A seed implanted within my soul; of travelling and exploring; of language and culture; of history and poetry; of learning and teaching; of spiritual wholeness and meaning.
And when I worked as a teacher with Maria, my depression withdrew momentarily; whilst camping in mysterious and isolating locations in which dwelt ancestral spirits I could not understand. Whilst I woke up to kookaburras singing heartily and kangaroos drinking in nearby lakes. As I climbed steep hills and walked across rickety bridges; as I got cut to shred by thorns and frightened to death by fake spiders and snakes. As Carlos wrote me love songs which at the time made me wince because I was too immature, selfish and frightened to appreciate genuine love from another human being.

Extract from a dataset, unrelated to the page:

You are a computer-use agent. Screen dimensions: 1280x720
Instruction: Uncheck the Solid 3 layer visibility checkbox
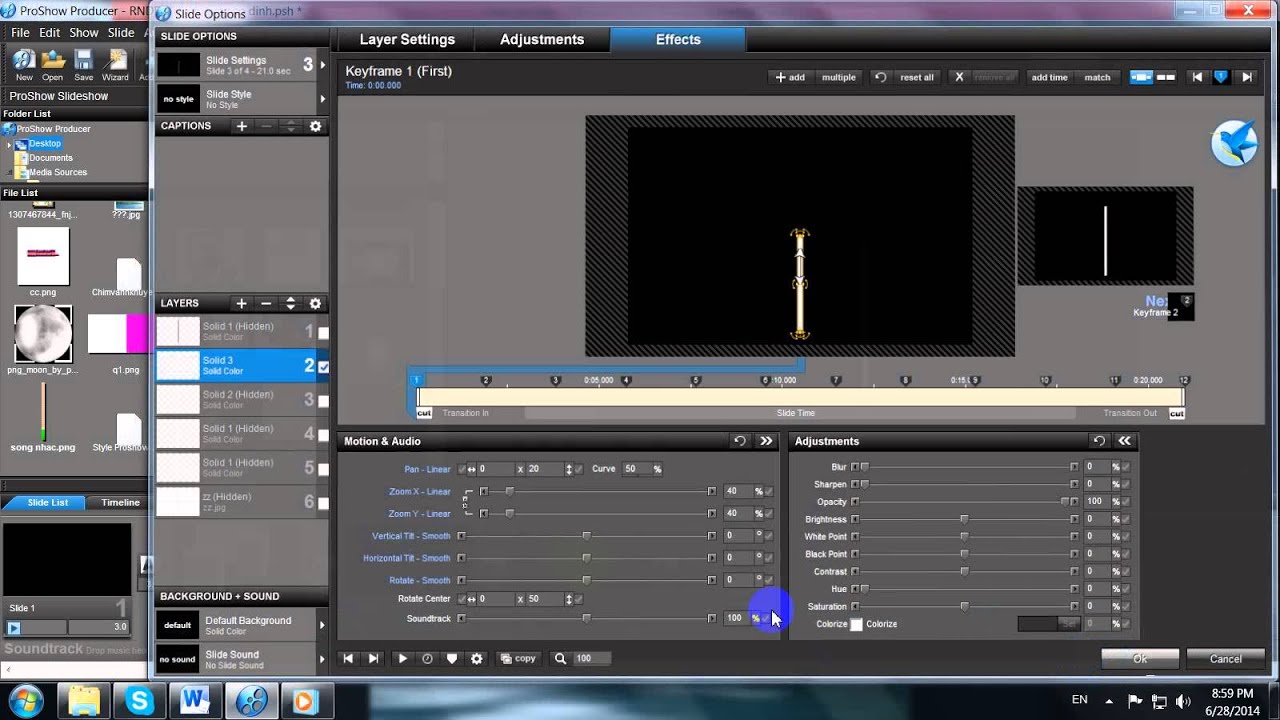point(323,367)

But depression lingered, like a pesky friend who just can’t get the hint and leave. It would come back for a ‘visit’ far too often than I wanted and tormented me with terrible nightmares and ghastly visions of such suffering and horror I often did not know who I was—where I was—and what was the purpose of this thing called life.

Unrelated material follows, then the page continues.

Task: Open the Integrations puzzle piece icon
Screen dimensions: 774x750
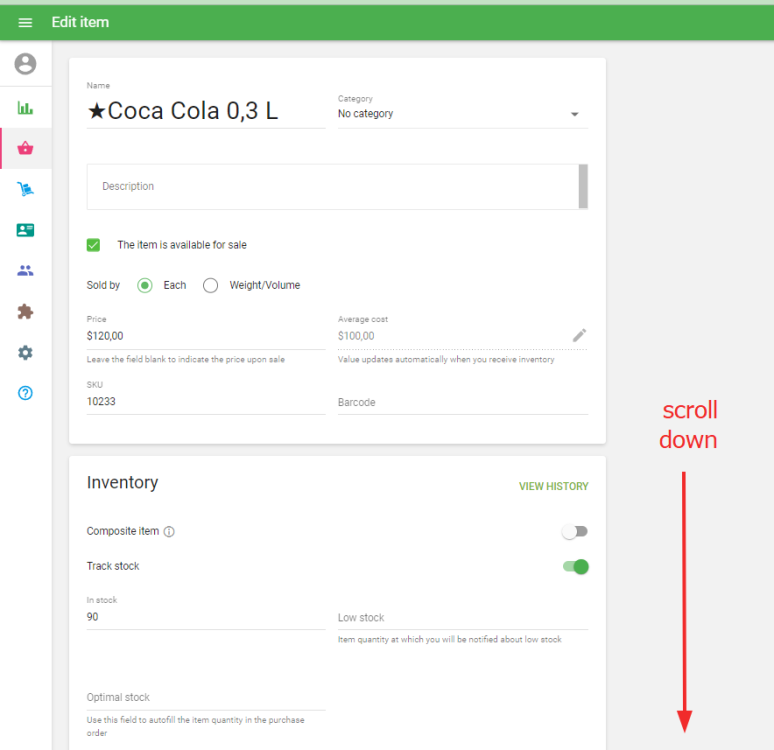Action: coord(25,312)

My life, by this stage, it seemed, had become a cycle of joy and grief, of bloom and barrenness, a metaphoric spring and winter. The eternal mystery that is the cycle of the earth and of life and explained by my forebears through the story of Persephone and Demeter; a tale told to me by the almost mythical, flamboyant legend himself—my old Greek Teacher Mr. Panagos—when he spoke with such pathos and emotion it was as if he were experiencing the grief of Demeter herself at the loss of her daughter Persephone.
Demeter the Mother he would call her as he elevated the myths of the past as representing the true spirit of the Greeks. This most beloved of ancient Greek goddess who gave to humanity the precious gift of the harvest, the one who taught humanity how to grow and prepare the grain that sustained and nourished them. The nurturer and provider who was intimately bound up in the everyday life of the Greeks; the source of life itself. . .

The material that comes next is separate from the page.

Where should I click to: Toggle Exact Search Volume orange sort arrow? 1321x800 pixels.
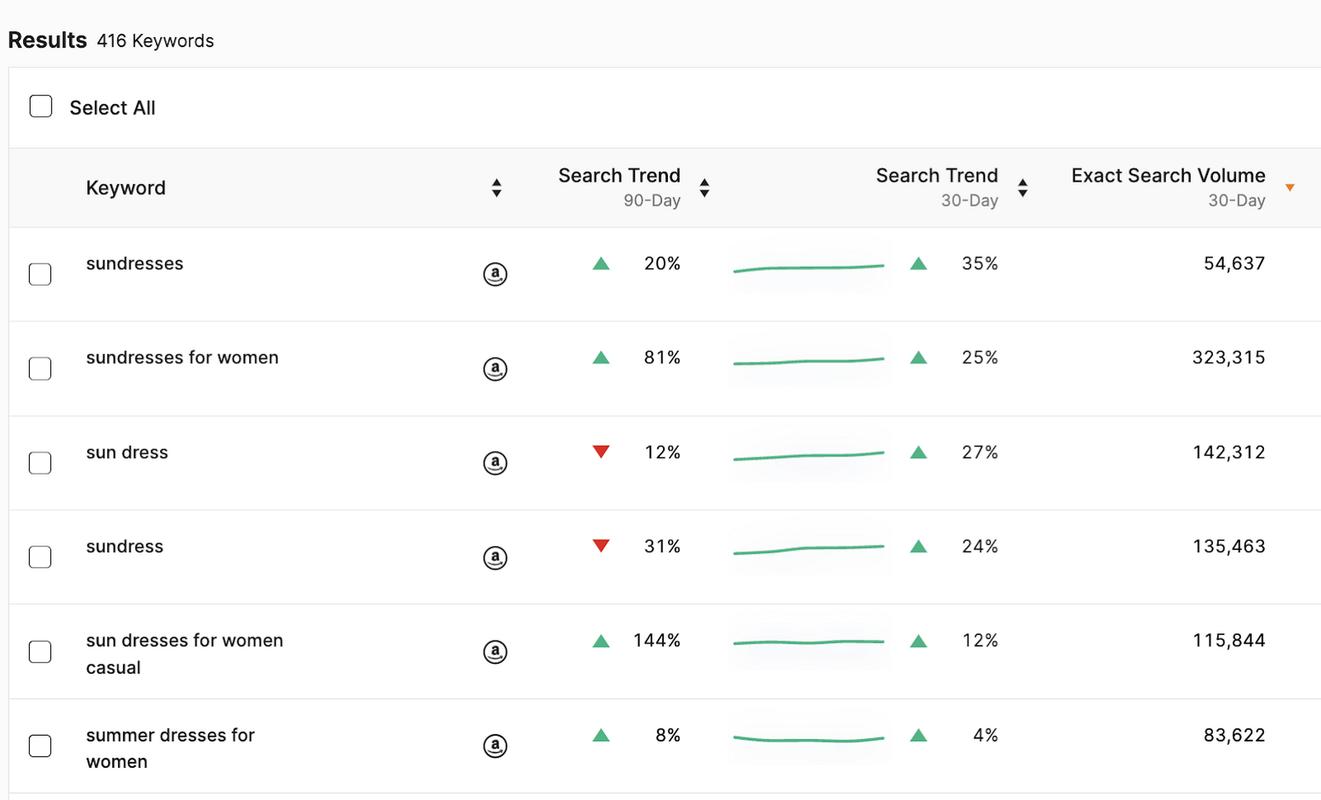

But, he would go on to say with his theatrical eloquence and nationalistic passion, she truly became a part of humanity through her experience of suffering, grief and depression at the loss of her daughter Persephone, who was kidnapped by the god Hades whilst enchanted by the seductive aroma of the narcissus and snatched to the Underworld, forced to become the Queen of the Underworld—the dominion of the dead—never to see the light of day again.
Demeter, upon hearing her daughters screams, frantically began searching for her daughter, traversing the entire world in search of a daughter who had disappeared as if into oblivion, yet in vain. Consumed by inexplicable heartache, loss and depression, her tormented state resulted in the barrenness of the earth. Too overcome with grief, she ceased her duties as the Goddess of the Grain and Harvest. The earth began to die, the plants withered and the people suffered, a metaphor for her own spiritual death.
Upon discovering that her daughter was now Queen of the Underworld, and that Zeus had sanctioned this deceitful crime, Demeter—with a strong feeling of betrayal—departed from Mt. Olympus, declaring that until her daughter would return to her, Mother Earth would never see fertility again. The land would continue to remain unfruitful—sterile; the harvests would cease; agriculture abundance and the hope of new beginnings would vanish from earth.
Humanity would experience an eternal winter. An icy despair in a hostile world of thorns and thistles, of death and hunger.
Zeus finally gave into Demeter’s demands and Persephone rejoiced when she heard that she would be returning to her mother. But prior to leaving, Hades, deceptively, offered his beloved wife the fruit pomegranate to eat—the fruit of life—knowing that if she were to eat it, she would be bound to the Underworld forever. Persephone accepted, pressing the seeds to her mouth, relishing the sweet taste of the forbidden fruit.
Having tasted of the fruit, Persephone was destined to remain in Hades forever, in the murky underworld away from her mother. But Zeus offered her the hope of returning to her mother, albeit for a while, before returning again to the Underworld.
Thus, each spring, Persephone would return to mother earth—to her mother—and Demeter would resume her role as the Goddess of the Harvest, as the one sustaining humanity, with the budding flowers and signs of renewal proclaiming the reality of new beginnings, of rebirth, of the resurrection from the dead. . .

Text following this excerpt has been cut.